Las palomas siguen siendo un problema en los barrios de Madrid, como en Delicias, donde los residentes se quejan de una mujer que alimenta a cientos de estas aves a diario. Esta situación ha llevado a que las calles, tejados y la fachada de un colegio estén cubiertos de excrementos que no solo son corrosivos, sino que también representan un grave peligro para la salud pública.
El Ayuntamiento de Madrid ha tomado medidas al respecto, imponiendo multas que pueden llegar hasta los 1.500 euros por alimentar a las palomas. Según el último censo municipal, se estima que hay alrededor de 60.000 palomas en el centro de la ciudad.

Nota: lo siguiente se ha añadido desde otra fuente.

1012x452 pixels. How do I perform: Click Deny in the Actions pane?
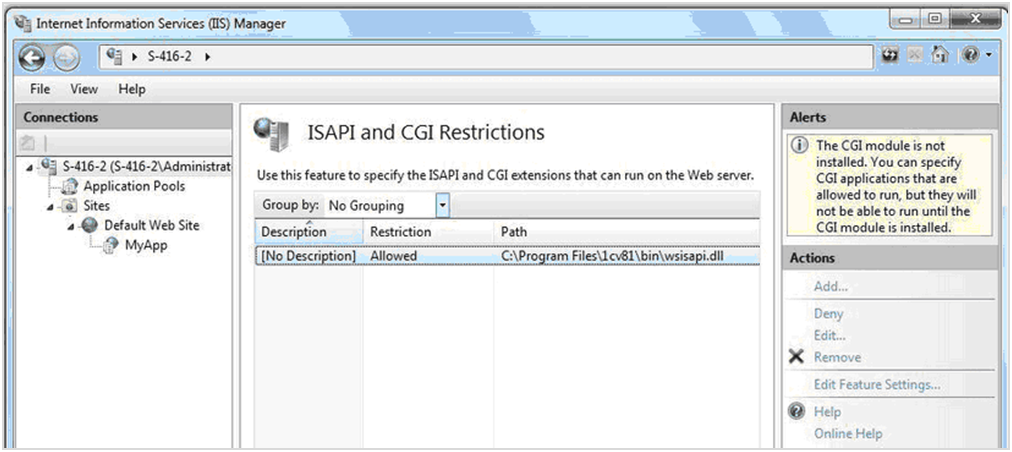click(x=828, y=314)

Los excrementos de paloma son portadores de hongos, bacterias y parásitos que, al secarse, pueden propagarse por el aire y transmitir más de 40 enfermedades. El contacto con estas partículas puede causar desde infecciones respiratorias severas como la histoplasmosis, hasta problemas digestivos como la salmonelosis.
Para controlar esta población de aves, se han establecido medidas clave que incluyen la prohibición de alimentarlas, el control de refugios y nidos, la eliminación de fuentes de agua estancada y la protección de edificios mediante la instalación de sistemas físicos para evitar que las palomas se posen en zonas sensibles.
Es fundamental que los vecinos colaboren en la aplicación de estas medidas para garantizar un entorno urbano limpio y seguro para todos. La convivencia con las palomas debe ser regulada de manera responsable, teniendo en cuenta los riesgos que su presencia puede conllevar para la salud pública y el bienestar de la comunidad.